話は脱線するが、確か昭和期の末ごろ、在日米軍が首都圏に散在する基地のいくつかを返還してきたことがある。水戸郊外の射爆撃演習場、朝霞、入間、立川、厚木その他、いずれも地の利を占めている。これをどう使うかについて「返還財産処理特別委員会」が発足し、筆者もその一員に加えられて、返還地を視察して回ったことがある。
さすがに、いずれも地の利を占めており、返還基地の利用をめぐって、行政機関の要請が相次いだ。例えば水戸郊外の射爆撃場跡地の一部を北関東の物流センターとして活用したいとか、朝霞(米通信基地)跡には警察当局からも。その他、それこそ“引く手あまた”の状況だった。もちろん、自衛隊からも要請があった。
「首都圏に自衛隊は要らない」と、いわゆる進歩的文化人たちの一部が筆者ら特別委員会委員に圧力団体よろしく申し入れてきたのは、その頃のことだった。
「何を言うか。首都圏に何か予測外の重大事が突発したら、自衛隊なしで一体どう対処できるのか」と反論して“お引き取り”いただいた記憶がある。
こんな話を持ち出したのは他でもない、紹介した進歩的文化人らの言動と今度の藤野発言との間に共通した発想が根底にあると受け取れるからである。
戦争が原則としていけないことは、筆者自身も実体験を通じて確信している。昭和20年3月、米国の東京大空襲に続いて筆者自身の住む名古屋も大空襲に見舞われた。そのためわが家は全焼、小・中学校の思い出の残る成績表も卒業写真や高校での乗馬姿の写真その他を含めて全て灰、文字通り「着の身着のまま」になってしまった。

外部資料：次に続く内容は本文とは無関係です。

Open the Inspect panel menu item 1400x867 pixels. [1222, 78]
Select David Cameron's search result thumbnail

隣家に下宿していた名古屋帝国大学(当時)の学生2人のうち1人は焼夷(しょうい)弾の直撃を頭に受けて即死、爆弾のため一家全滅の事例も多かった。戦争による惨禍は計り知れない。これには、戦争のもたらす悲惨さを実体験した日本国民共通の思い―というより確信があろう。ところが、藤野氏の所属する共産主義の勢力はどうか。すこぶる付きで疑わしい。

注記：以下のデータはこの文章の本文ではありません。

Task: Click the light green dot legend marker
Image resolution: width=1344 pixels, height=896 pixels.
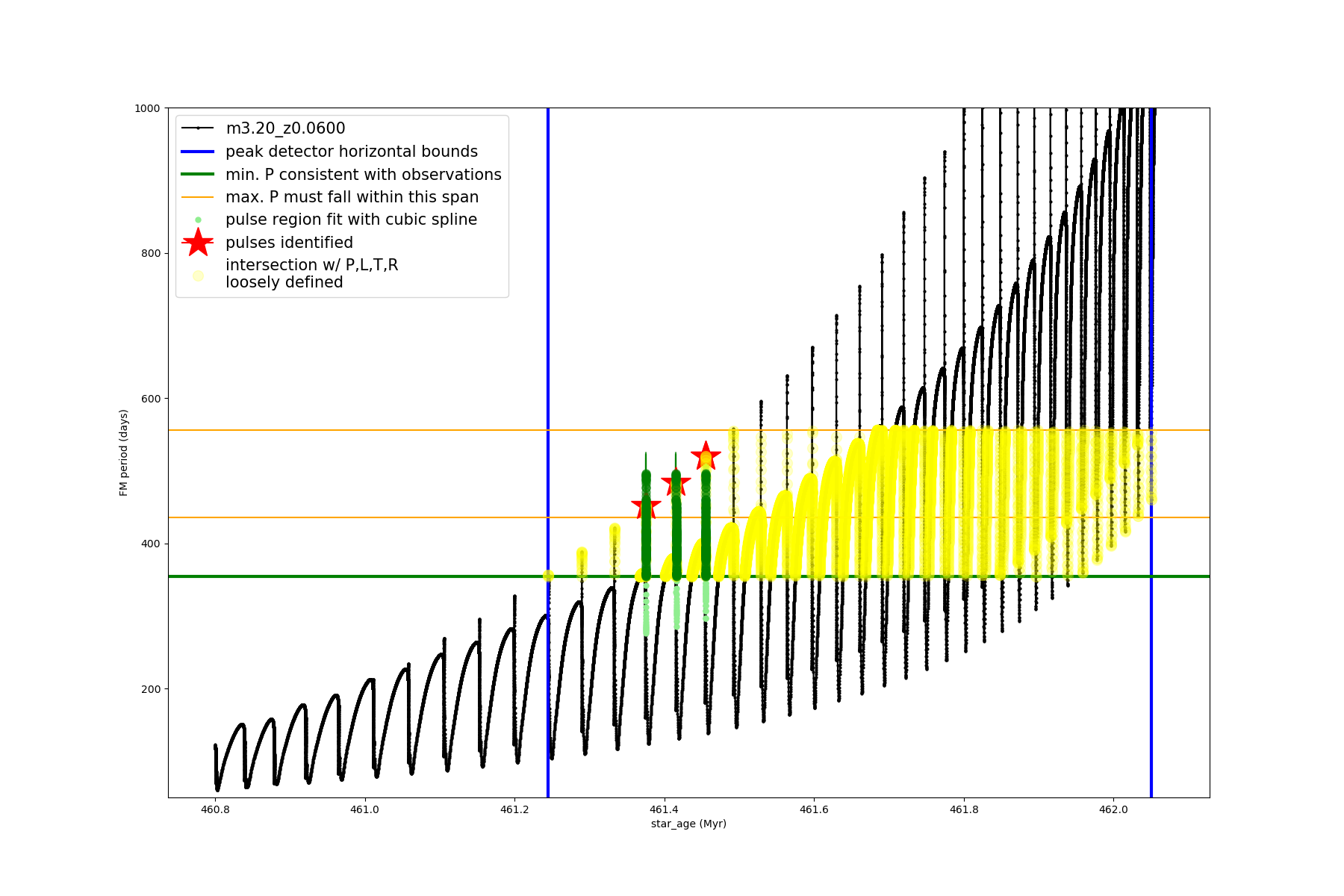Action: click(198, 220)
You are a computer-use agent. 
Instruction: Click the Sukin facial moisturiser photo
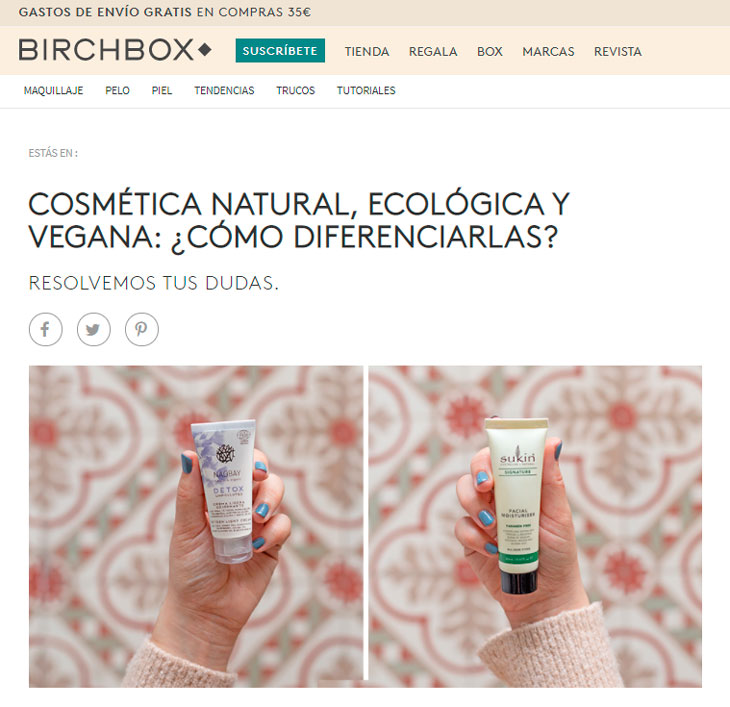[x=535, y=526]
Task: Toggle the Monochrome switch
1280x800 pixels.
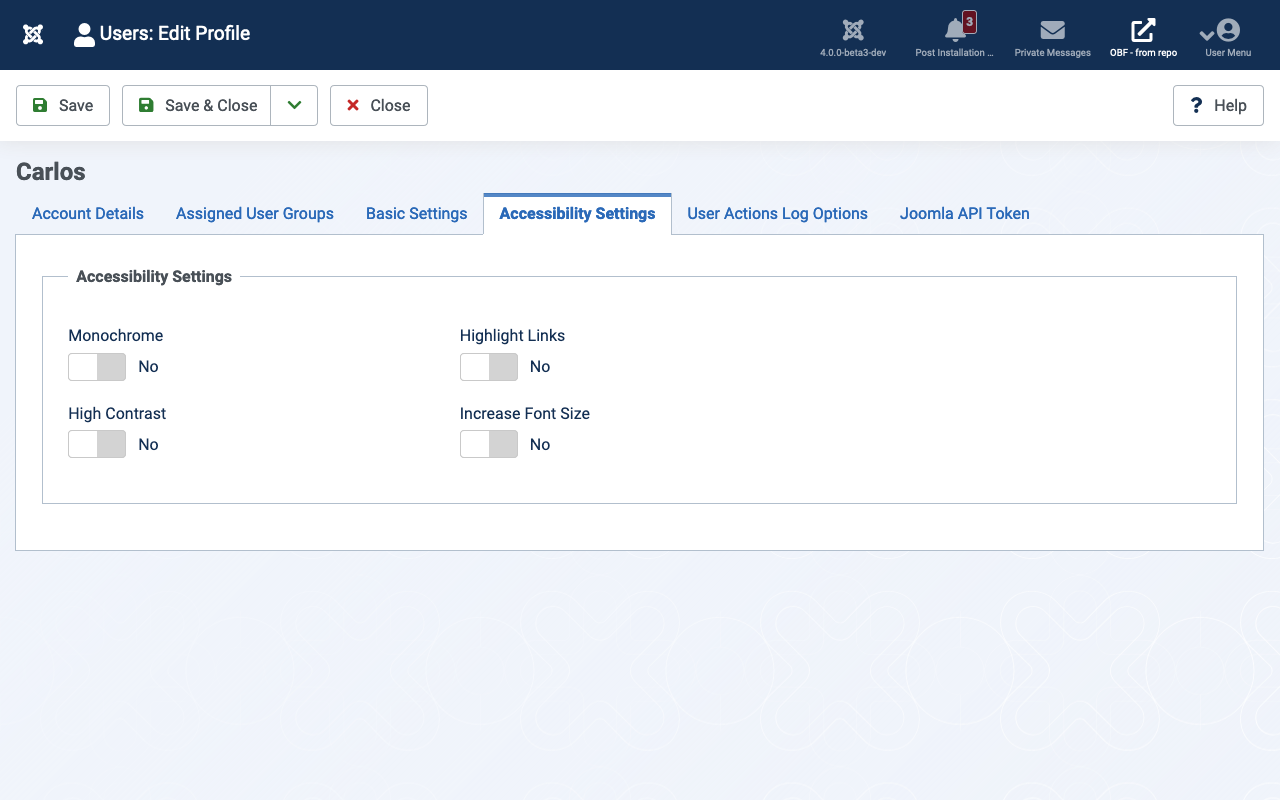Action: [x=97, y=367]
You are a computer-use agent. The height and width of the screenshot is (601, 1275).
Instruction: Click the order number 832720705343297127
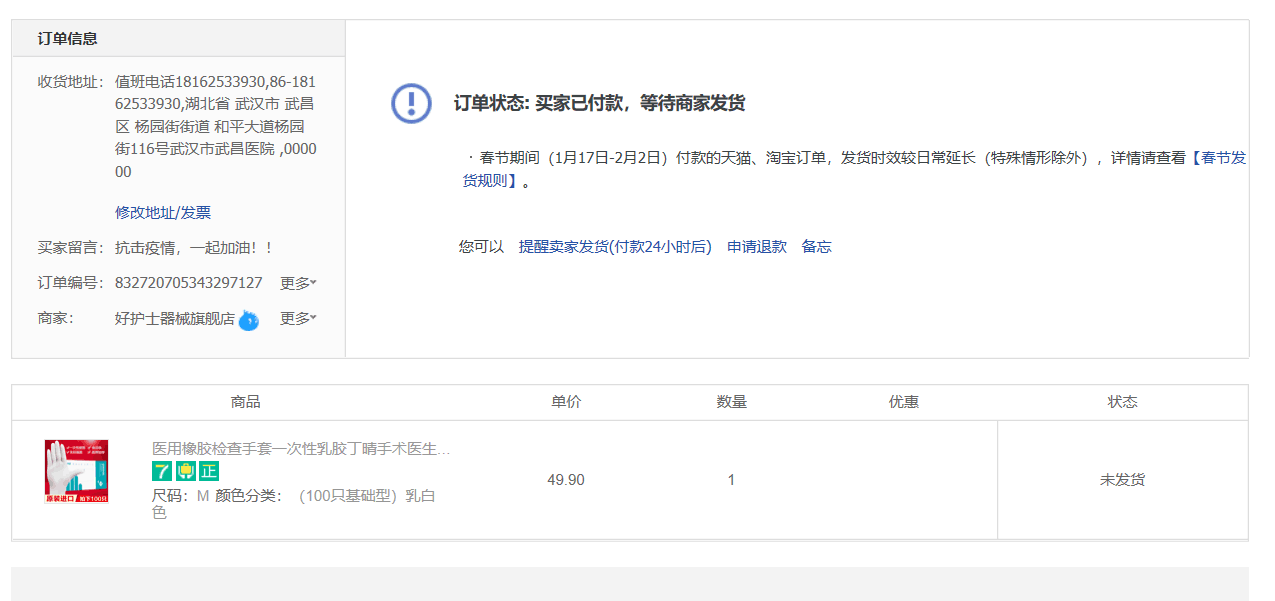[188, 283]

例えば1956年10月からのソ連(当時)を盟主とするワルシャワ条約機構軍によるハンガリー大弾圧。共産政治体制の変革へ動こうとした同国に軍事介入し犠牲者を出している。共産体制を拒否するハンガリー国民の隣国オーストリアへの脱出が相次いだ。同年12月、たまたまオーストリア政府の招待で同国に滞在中だった筆者は、ハンガリーとの国境まで案内され、難民たちの話をじかに聴く機会があった。

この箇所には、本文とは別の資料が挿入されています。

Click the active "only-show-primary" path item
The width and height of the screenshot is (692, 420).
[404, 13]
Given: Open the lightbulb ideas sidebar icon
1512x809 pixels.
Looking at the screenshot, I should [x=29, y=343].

逃げることに成功したある青年は「未明から深夜まで働いても食べていくのがやっと」と語ったが、それより何より強烈な印象を受けたのは、乳児を抱えた若夫婦の脱出行の打ち明け話だった。何しろ乳児を抱えている。乳児だから、どこでいつ泣き出すか分からない。泣き出したら、直ちに警備員に発見され逮捕されて、もちろんひどい処罰を免れない。そのため、何と乳児に睡眠薬を飲ませて眠らせ、やっとの思いで国境を越えることができた―と夫婦こもごもに涙を浮かべながら語った。
ハンガリーの共産政治体制の修正の動きを阻止したのも、共産政治体制が続くのを拒否してオーストリアへの脱出行を防止するのに懸命になったのも、ワルシャワ条約機構軍の圧力によることは、言うまでもない。同機構の存続と活動のための各国の財政資金こそが、「人を殺すため」のものであったことは、疑問の余地は全くない。
関連して述べておく。故フルシチョフが旧ソ連時代の政治のトップだった当時のこと、わが国の北方領土返還要求に関連して、「戦争で取られたものは戦争で取り返す以外にない」と豪語したことがある。「戦争で取り返す以外に…」は、言うまでもなく平和裏の話し合い拒否であり、強大な軍事力を背後にした脅しと取れる。それだけの軍事力維持には、当然ながら膨大な軍事費が要る。その軍事費こそ、「人を殺すため」と言われてもやむを得まい。日本の防衛費とは完全に異質という以外になかろう。帝国主義時代の先進各国の軍事費も、「人を殺すための予算」と言われてもやむを得ぬものがあった。現在の防衛費とは全く違う。藤野発言の意図を疑う。